Sunday, 27. November 2011 22:58
Mostly, this is an update to let you know that we are still active. CompanyDallas was a great place to meet and we are still thankful for the start they gave the group. But, CompanyDallas is no more and we are still searching for a good place to meet. We need a place that is open until a reasonable hour and will let a group of people work on building circuits and talking among ourselves. There are 2 candidate sites that may be available in early 2012.

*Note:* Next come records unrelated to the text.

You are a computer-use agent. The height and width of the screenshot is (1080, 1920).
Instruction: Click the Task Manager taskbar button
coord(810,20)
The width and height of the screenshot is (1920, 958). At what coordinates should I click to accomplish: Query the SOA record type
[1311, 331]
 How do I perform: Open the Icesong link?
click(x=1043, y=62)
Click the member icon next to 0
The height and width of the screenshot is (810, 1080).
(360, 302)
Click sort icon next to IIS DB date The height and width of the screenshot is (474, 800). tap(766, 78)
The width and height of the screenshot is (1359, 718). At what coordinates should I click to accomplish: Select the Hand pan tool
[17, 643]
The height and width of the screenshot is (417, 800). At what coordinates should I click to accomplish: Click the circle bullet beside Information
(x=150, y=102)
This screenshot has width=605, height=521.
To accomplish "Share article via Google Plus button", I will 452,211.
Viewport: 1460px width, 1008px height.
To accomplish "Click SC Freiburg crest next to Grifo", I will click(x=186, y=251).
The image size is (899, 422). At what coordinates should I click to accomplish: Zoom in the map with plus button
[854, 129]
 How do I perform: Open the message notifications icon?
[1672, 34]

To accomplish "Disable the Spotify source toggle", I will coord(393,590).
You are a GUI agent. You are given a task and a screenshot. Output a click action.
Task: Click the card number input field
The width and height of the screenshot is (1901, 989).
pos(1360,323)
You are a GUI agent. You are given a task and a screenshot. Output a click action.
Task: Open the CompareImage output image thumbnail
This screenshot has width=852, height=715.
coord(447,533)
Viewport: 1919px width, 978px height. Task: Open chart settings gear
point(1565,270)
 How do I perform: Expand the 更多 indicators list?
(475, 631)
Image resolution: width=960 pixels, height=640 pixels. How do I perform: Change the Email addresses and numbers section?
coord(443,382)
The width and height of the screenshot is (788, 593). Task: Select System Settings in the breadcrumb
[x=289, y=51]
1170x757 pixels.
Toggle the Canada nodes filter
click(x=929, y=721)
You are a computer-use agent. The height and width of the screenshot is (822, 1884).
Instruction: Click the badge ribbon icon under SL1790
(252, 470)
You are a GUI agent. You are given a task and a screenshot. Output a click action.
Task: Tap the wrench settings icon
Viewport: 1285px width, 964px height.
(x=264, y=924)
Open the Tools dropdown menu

We should start off the year with a project using the TI Launchpad. That is the little development board that Texas Instruments sells for under 5 dollars. It uses the MSP430 microcontroller which is slower than an Arduino, but fast enough for many thangs and consumes very little power. If you don’t have a Launchpad yet, you have time to get one before 2012. The project will also use a thermistor and an EEPROM. I’ll get a parts list up when I stop tinkering with the concept.
The last part of 2011 is bringing us several new products that should make interesting projects. I’ll list a few that I know about. If there is something else new that should be here, let me know.
The Raspberry PI is an inexpensive board targeted at teaching kids about the joys of tinkering. The developers speak of their experiences with the Commodore 64 when they were growing up and the desire to create something fun and inexpensive for kids like they used to be. The board should also be interesting to all sorts of hackers and I am sure looking forward to trying one or three of them out. It has an ARM processor and 128 or 256 megabytes of ram and a few ports. It is expected to sell for $25 or $35. http://www.raspberrypi.org/
The BeagleBone should be a nice step up from the AVR based Arduinos. It is also an Arm, but a more advanced one than the Raspberry PI. It seems to be a cost reduced BeagleBoard. The BeagleBoard was always interesting to me, but it was too expensive. Unless I can justify buying for a paid development project, I set a limit of 99 dollars for toys. The BeagleBone is under that limit. It also includes headers like the Arduino for interfacing LEDs and peripheral chips. So, it seems more friendly to hardware hackers. The BeagleBone leave out a way of connecting a video monitor, which is a shame. The Arduinos and Launchpads don’t have video out, so I’ll just think of it as the high end of that market. http://hackaday.com/2011/11/01/say-hello-to-our-little-friend-the-beaglebone/
The Arduino group has their own take on the Arm development boards. They are coming out with the Arduino Due(Italian for 2). I have seen estimates that it will be $60, but I have not seen anything official. The processor and memory are nice steps up from the Arduino Uno, but much less than the BeagleBone. There should be a degree of compatibility with old Arduino sketches and shields, which should be big pluses.http://arduino.cc/blog/2011/09/17/arduino-launches-new-products-in-maker-faire/
I have seen several sources for relatively bright chains of addressable RGB LEDs in the last year or so. They all seem to use the HL1606 controller, which works well with the Arduino. Adafruit Industries has an upgrade to that idea. They use a controller which seems much faster in addressing runs of LEDs. It goes for $35 a meter and I hope to have a meter if I can work out the problem I had placing an order. You can cut the meter up into smaller lengths. Two LEDs is the minimum length. I see several applications I want to make in the next year. http://www.adafruit.com/products/306 and I think a project for the group based on these LEDs would be good. I’d like feedback on that proposal.
I don’t know if this last one is really new. I just heard about it on TheAmpHour podcast. It is a dip version of an Arm CPU. That would be good for people like me who use breadboards for most of their circuits. I don’t know what it takes to program one, and that might be a show stopper.